The fervor is well-established in many of the nation’s craft beer hot spots: Chicago, New York, Colorado’s Front Range, San Diego and Portland, Ore.
“The more educated beer lovers are as hard-core as any NFL fan tailgating at a game or someone waiting in line for tickets for the U2 show,” said Julia Herz, spokeswoman for the Brewers Association, a Boulder, Colo.-based craft beer trade organization. “It’s a growing phenomenon with more beer enthusiasts growing into beer geekdom.”
The phenomenon has spread throughout the industry. The Goose Island release this week was preceded by months of online chatter about the beer. Many beer festivals — like Saturday’s first-ever Winter Brew in Lincoln Square — are selling out in record time, leading to brisk secondhand online markets. Also, brewery tours are increasingly popular. At Lincoln Square’s Half Acre Beer Co., they have been booked for more than a year.
The real prize, though, is the beer. Goose Island will incite the masses again in early February with Bramble Rye Bourbon County Brand Stout — an imperial stout aged in rye whiskey barrels with raspberries and blackberries.
Drinkers routinely stand in line for hours at Three Floyds Brewing in Munster, Ind., each spring for a shot at the brewery’s iconic Dark Lord, a Russian imperial stout brewed with coffee and vanilla. More recently, the brewery’s Zombie Dust — a robust, easy-drinking pale ale — has garnered equal adoration, which as recently as Friday saw people overflowing the parking lot to buy cases minutes after the bottles were filled. Literally.

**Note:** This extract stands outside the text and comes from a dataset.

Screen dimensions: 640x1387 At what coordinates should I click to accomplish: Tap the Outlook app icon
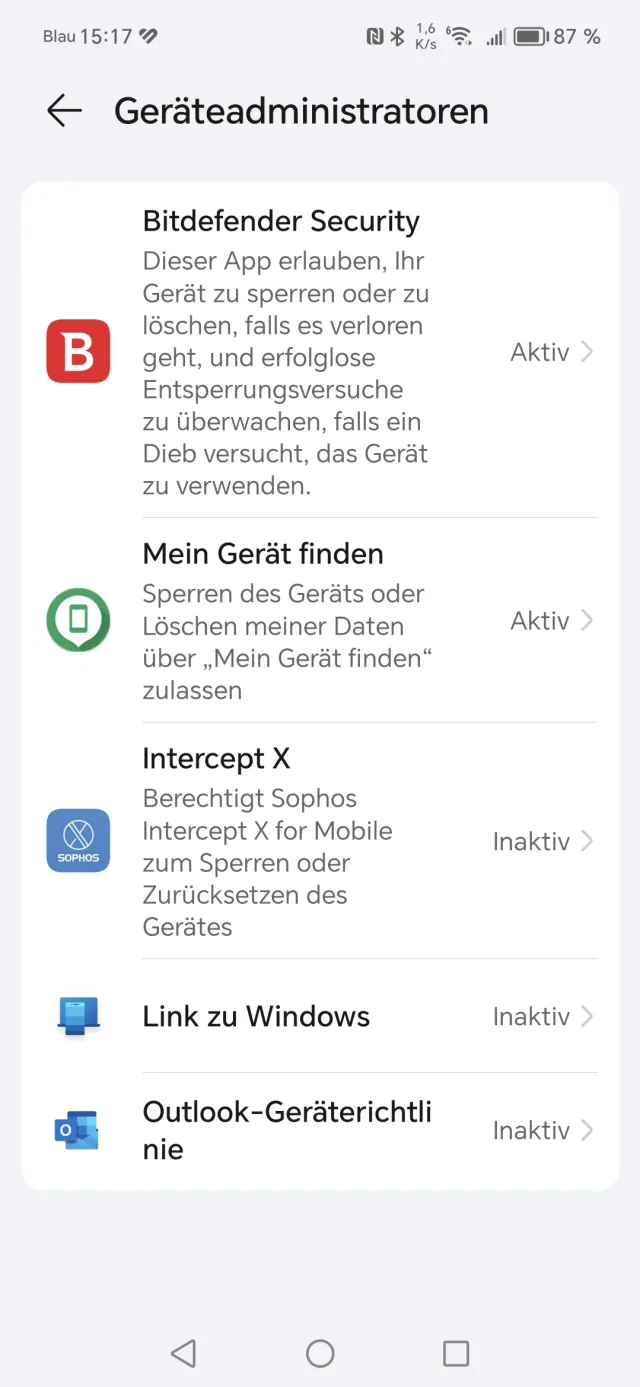(78, 1130)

As a result, the most sought-after beers almost never reach shelves. Despite grumbling from consumers, brewers say making more is rarely an option, either due to capacity or the costs associated with barrel-aging beer. (Goose Island recently rented more space near its Fulton Street plant to expand its barrel aging program.)
The craft beer competition has become a strain on bar owners too.
“To some extent we’re all competing all the time,” said Phil McFarland, owner of Small Bars on Division Street and Fullerton Avenue. “There’s a lot of pressure to be aware of what’s in the pipe and to know that you should be asking for things.”
Half Acre has been overwhelmed several times by demand, running out of beer while people still stood in line.
“The first time we were caught off guard,” said Matt Gallagher, Half Acre’s head brewer and co-owner, who notes the brewery has made changes to smooth the process.
However, Gallagher has never quite understood the fuss.
“I’ve never been one to go out of my way to track down a beer,” he said. “It’s beer. If you don’t get it this year, maybe you’ll get it next year.”